Thanks to a great fellow coffee forum member I am now in possession of a nice new EricS E61 Brew Thermometer.

I have installed this on my Izzo Alex II HX Machine.

A few questions are emerging now about how best to use it and what I am seeing.

1) My machine seems really slow to warm up. When the boiler is at the correct pressure from cold, the E61 temp is reading only about 120-130f, then it will very slowly climb up to 214f. When I say slow, I am talk 30-45 mins from cold. Is this normal?

2) What is the best method to get the right brew temp for a shot? I have tried flushing down to 206f but find that the temp just keeps on dropping down, down, down after this while I prep the basket etc. It can be down at 195f when I start to pull, then it drops even lower!! Bad!!

3) I have noticed after this, it then takes AGES again to get the E61 temp back up to 205+f. 15 mins plus. I thought it was supposed to bounce back really quick?

Do I just need to be quicker or is there something not quite right with my machine? (boiler water level, pressure etc?). Pressure is set at 1.25 bar max.

Thanks


----------



## El carajillo (Mar 16, 2013)

What pressure is the boiler set to, the temperature is affected by the pressure. Does it need descaling ? Is the pressure stat sticking?

Just noticed pressure 1.25 bar. I believe you only need 1.1 bar for domestic use so not a pressure problem.


----------



## Dylan (Dec 5, 2011)

This is not especially unusual and reflects roughly what I see on my machine.

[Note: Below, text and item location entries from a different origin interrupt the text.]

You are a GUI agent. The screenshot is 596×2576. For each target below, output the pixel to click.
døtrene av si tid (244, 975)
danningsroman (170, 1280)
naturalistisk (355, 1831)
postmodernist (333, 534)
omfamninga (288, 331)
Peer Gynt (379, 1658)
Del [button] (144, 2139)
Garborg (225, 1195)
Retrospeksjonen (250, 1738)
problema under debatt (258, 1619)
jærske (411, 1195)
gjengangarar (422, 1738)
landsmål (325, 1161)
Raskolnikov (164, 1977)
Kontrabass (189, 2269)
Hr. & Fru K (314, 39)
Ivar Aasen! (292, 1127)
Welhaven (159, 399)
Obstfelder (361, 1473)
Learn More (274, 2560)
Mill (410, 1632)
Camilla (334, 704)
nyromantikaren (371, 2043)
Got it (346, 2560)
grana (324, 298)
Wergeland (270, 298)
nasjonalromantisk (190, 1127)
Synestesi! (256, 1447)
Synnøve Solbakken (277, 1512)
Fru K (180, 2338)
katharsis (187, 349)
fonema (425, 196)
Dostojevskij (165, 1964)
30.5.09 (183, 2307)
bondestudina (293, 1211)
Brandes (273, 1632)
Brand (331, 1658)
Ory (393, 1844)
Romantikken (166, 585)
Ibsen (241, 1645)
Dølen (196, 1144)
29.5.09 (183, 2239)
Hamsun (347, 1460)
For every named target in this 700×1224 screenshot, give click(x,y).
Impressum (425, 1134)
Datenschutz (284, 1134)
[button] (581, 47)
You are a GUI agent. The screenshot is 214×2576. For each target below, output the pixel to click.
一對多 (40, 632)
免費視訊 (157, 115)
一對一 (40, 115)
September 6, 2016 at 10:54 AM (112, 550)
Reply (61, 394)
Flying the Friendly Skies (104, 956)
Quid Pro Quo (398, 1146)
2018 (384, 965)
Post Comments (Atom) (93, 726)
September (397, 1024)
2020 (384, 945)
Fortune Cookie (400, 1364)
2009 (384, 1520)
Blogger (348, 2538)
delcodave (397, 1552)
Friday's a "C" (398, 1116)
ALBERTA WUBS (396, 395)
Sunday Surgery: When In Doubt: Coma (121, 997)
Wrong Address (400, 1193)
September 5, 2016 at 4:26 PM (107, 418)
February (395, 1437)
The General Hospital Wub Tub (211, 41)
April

The temperature of the shot is a result of the water temp in the HX pipes hitting the thermal mass of the group and then 'levelling out'. So you aren't really aiming for Eric's to read the correct temp for a shot after your flush, you just want it to be the right temperature to even out the water coming from the HX pipes.

What you are doing is flushing the HX until cold water is running through, once Eric's starts reading 206 the whole HX is full of cold water and this then cycles through the group cooling the whole lot down even further. The machine is designed to bounce back quickly from pulling a coffee or two, not from flushing the entire HX with cold water.

The temp on the Eric's is only really important during the extraction it is *not* a guide for how hot your group should be prior to extraction.

I think you need to do a much smaller flush. Just flush until the water stops hissing, and then a bit more and stop the flush. Wait for the new water in the HX to mix with the existing water (a few secs) and then pull a shot.

Was your extraction running too hot? Make your flush longer

Was it too cold? Make your flush shorter

The Eric's can actually be a good indicator of when to stop flushing... it might be just as the temp on the Eric's starts to drop, or it might be when it hits something like 208. If so then this is a useful measure of how long your flush should be, but otherwise do it by time.


----------



## Benjijames28 (Mar 29, 2017)

Dylan said:


> This is not especially unusual and reflects roughly what I see on my machine.
> 
> The temperature of the shot is a result of the water temp in the HX pipes hitting the thermal mass of the group and then 'levelling out'. So you aren't really aiming for Eric's to read the correct temp for a shot after your flush, you just want it to be the right temperature to even out the water coming from the HX pipes.
> 
> ...


Golden info right here.


----------



## kennyboy993 (Jan 23, 2017)

Take a look at this, it's what I used for a little while:

http://nielssonne.blogspot.co.uk/2012/03/eliminating-guesswork-when-flushing-e61.html?m=1


----------



## Alan Kilroy (Dec 22, 2017)

Just read that......needs reading a couple of times to put it mildly......??


----------